All About Sex When You're Trying to Conceive
By Teri Brown
Human beings were pretty much designed for sex. Our physical bodies, our emotions and our hormones are all geared for us to have sex, enjoy it and propagate the species. But what happens when baby making isn't easy? What happens to the enjoyment of sex? Does that make sex like ... work?
Angie Best-Boss, co-author of Budgeting for Infertility: Bringing Home Baby Without Breaking the Bank (Simon and Schuster, 2008), had difficulty conceiving her own two daughters. Best-Boss believes that sex can become a chore when a couple is having trouble conceiving. It's important to keep things in perspective.
"Keep a sense of humor, be gentle with each other and make an effort to connect emotionally before you connect physically, but be realistic," she says. "Baby-making sex just may not be that hot, but it can be tender. Keep one night a week off limits for baby or ovulation talk."
Dr.
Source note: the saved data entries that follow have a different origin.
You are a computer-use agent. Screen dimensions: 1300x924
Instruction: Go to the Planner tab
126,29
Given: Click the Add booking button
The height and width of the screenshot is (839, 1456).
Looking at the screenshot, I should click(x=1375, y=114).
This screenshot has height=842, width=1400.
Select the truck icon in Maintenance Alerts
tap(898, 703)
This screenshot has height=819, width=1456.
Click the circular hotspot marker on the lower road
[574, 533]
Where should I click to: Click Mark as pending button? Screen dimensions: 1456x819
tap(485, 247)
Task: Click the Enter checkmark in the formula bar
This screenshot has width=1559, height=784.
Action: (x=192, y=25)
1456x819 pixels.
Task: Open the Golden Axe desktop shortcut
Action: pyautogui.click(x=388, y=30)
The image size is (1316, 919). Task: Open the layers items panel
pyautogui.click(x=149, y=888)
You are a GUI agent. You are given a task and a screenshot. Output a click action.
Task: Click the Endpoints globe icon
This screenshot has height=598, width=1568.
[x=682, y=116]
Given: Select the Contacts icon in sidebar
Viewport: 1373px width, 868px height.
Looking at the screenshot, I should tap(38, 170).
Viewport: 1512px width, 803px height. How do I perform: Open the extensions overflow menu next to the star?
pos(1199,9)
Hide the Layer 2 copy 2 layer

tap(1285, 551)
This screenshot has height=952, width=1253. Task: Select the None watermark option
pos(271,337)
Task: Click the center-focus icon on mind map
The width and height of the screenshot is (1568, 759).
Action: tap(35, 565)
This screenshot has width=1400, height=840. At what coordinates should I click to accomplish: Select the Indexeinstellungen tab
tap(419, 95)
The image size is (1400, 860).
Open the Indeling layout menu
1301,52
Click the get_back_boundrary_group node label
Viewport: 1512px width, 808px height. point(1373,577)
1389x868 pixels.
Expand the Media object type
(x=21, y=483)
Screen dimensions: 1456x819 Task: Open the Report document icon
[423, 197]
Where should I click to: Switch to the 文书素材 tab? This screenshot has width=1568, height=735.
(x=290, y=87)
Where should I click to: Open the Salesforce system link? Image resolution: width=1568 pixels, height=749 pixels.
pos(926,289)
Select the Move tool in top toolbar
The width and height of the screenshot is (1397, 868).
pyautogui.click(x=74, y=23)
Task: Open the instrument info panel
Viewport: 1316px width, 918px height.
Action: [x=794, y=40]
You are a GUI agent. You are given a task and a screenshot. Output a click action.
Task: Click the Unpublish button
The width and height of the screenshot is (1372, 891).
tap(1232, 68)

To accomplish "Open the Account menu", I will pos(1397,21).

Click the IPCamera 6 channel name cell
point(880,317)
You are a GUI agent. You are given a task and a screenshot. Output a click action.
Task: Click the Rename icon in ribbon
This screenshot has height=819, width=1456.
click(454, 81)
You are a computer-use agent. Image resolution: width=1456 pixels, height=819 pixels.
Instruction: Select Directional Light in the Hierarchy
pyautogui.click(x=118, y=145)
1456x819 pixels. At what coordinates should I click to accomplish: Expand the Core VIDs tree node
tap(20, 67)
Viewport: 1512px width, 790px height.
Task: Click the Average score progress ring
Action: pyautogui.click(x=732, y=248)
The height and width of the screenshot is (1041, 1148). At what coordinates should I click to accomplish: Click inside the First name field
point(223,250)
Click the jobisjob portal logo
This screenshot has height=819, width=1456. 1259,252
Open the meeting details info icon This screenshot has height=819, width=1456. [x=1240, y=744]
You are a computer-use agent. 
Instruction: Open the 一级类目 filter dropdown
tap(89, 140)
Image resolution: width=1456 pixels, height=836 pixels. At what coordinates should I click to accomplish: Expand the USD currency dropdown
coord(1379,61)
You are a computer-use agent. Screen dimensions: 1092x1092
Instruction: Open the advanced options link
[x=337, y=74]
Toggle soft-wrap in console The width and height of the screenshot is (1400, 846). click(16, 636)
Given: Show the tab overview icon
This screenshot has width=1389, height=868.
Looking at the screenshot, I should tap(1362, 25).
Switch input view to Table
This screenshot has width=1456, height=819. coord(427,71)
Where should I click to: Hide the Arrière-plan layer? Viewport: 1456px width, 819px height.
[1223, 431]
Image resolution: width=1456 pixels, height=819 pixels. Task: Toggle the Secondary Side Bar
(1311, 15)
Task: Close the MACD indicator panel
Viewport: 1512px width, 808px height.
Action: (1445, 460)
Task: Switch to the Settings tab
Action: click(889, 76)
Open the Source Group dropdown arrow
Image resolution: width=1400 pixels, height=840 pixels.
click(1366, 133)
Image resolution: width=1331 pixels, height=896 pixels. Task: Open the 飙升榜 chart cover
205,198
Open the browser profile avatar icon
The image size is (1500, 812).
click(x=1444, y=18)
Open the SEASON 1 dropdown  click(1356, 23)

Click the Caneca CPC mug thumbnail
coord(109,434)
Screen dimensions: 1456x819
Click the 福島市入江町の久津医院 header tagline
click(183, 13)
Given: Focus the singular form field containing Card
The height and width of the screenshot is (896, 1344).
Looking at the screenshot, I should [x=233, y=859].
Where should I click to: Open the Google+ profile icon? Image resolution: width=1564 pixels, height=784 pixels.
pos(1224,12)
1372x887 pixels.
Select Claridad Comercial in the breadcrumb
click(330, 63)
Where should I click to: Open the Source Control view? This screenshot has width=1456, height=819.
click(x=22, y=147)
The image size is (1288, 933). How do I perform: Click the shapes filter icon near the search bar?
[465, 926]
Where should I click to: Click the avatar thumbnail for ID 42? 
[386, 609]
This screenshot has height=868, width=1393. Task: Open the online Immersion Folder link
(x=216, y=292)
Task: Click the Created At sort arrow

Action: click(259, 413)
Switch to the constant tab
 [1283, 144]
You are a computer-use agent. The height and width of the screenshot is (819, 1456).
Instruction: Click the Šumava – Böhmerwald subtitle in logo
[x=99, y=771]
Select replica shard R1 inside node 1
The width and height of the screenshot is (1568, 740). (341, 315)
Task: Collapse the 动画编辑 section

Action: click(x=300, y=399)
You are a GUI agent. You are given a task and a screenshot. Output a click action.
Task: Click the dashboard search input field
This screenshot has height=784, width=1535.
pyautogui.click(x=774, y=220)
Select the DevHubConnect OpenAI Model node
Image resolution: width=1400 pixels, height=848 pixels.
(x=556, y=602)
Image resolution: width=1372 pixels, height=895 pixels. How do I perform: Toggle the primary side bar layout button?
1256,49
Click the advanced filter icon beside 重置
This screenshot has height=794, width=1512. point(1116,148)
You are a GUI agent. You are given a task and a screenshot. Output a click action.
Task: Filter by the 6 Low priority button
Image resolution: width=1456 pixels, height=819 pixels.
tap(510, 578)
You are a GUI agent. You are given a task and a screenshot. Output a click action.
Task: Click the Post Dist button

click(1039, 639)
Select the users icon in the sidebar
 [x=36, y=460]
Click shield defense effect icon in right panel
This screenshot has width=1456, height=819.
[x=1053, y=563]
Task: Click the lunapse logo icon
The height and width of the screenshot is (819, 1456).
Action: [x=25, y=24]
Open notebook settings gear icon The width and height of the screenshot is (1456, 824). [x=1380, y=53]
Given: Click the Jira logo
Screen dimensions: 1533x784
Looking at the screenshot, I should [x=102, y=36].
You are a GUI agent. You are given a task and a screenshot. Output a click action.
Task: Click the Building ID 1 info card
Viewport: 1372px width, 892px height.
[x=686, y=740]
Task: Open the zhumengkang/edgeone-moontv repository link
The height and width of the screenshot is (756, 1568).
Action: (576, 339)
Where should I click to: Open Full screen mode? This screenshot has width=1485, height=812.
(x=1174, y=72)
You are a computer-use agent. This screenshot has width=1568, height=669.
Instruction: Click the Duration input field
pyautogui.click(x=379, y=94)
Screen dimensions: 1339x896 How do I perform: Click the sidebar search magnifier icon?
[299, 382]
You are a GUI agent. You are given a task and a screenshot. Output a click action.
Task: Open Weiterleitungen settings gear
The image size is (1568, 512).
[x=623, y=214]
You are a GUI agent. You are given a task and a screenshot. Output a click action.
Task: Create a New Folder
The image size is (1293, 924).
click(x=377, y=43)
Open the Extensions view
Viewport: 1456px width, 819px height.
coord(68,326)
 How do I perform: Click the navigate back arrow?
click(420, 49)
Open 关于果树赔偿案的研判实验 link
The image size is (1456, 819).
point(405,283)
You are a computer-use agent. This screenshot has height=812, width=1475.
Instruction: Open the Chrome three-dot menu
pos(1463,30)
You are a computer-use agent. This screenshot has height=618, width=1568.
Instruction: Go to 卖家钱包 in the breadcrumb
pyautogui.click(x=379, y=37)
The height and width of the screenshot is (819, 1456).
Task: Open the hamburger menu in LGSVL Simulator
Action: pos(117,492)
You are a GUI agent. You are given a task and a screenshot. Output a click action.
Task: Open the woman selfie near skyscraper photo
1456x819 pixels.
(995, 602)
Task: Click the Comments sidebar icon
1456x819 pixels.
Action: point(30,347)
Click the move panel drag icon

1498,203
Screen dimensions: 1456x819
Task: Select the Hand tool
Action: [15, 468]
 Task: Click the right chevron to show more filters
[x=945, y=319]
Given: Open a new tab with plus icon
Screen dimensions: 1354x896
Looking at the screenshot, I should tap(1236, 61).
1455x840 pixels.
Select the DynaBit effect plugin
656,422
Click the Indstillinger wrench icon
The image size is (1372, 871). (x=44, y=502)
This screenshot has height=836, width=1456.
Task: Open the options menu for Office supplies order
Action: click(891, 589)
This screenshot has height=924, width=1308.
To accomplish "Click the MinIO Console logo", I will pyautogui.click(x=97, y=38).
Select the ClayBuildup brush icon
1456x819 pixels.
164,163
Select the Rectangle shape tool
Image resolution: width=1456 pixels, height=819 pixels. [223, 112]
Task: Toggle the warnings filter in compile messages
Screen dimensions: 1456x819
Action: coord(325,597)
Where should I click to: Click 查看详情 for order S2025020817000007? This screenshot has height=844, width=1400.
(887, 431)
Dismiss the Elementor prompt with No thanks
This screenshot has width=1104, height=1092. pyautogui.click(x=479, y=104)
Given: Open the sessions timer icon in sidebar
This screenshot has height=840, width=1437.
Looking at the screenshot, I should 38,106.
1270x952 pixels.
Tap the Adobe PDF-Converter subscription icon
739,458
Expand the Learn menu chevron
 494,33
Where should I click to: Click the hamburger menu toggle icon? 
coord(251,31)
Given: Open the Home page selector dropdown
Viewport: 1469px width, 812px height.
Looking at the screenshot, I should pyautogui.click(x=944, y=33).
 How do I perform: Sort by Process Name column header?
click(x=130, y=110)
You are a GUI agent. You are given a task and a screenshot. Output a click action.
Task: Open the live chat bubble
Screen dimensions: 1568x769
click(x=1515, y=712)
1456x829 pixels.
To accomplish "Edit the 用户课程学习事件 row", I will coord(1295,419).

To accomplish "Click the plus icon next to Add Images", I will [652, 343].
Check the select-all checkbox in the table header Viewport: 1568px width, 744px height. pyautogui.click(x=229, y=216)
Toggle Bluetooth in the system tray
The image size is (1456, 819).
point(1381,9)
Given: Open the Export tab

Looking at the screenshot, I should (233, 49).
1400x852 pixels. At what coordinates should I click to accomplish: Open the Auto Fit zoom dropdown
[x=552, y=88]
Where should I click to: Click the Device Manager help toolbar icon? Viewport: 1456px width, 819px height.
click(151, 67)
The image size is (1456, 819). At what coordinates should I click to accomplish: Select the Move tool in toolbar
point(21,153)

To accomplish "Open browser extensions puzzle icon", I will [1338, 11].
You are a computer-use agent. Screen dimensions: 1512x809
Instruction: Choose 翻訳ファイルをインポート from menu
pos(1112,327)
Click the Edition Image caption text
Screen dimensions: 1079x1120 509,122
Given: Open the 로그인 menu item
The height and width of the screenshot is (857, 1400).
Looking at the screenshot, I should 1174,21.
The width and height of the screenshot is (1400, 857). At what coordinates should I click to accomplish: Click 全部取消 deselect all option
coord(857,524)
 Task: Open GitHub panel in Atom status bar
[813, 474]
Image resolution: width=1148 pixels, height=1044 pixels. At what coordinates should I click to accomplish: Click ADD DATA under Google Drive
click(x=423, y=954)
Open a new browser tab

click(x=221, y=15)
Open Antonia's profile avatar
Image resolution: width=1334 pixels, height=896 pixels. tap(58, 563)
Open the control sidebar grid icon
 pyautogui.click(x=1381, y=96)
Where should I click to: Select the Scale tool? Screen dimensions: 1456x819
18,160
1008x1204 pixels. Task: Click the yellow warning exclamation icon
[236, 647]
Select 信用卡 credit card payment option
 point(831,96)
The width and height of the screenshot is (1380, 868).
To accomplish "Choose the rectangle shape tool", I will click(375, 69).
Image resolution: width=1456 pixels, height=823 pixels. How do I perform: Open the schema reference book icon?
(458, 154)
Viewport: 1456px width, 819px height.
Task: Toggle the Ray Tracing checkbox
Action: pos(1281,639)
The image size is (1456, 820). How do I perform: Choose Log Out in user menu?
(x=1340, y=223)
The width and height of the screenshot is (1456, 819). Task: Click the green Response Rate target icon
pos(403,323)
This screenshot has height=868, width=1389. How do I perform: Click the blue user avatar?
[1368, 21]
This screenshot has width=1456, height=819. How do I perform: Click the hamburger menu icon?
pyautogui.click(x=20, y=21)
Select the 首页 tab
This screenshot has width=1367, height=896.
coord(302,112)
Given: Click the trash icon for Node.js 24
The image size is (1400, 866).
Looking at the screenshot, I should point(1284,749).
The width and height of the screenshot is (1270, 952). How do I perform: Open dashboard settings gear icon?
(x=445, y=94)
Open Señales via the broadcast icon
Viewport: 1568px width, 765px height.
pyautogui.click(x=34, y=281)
Lee R. Hickok, a reproductive endocrinologist for Pacific NW Fertility and IVF Specialists in Seattle, Wash., says that conception sex is less about the position a couple has sex in than what time of the cycle they have sex. "There is no information that suggests that one sexual position is any better than another," he says. "There may be some benefit to a woman lying on her back for 10 minutes or so after intercourse to facilitate the exposure of the sperm to the cervix."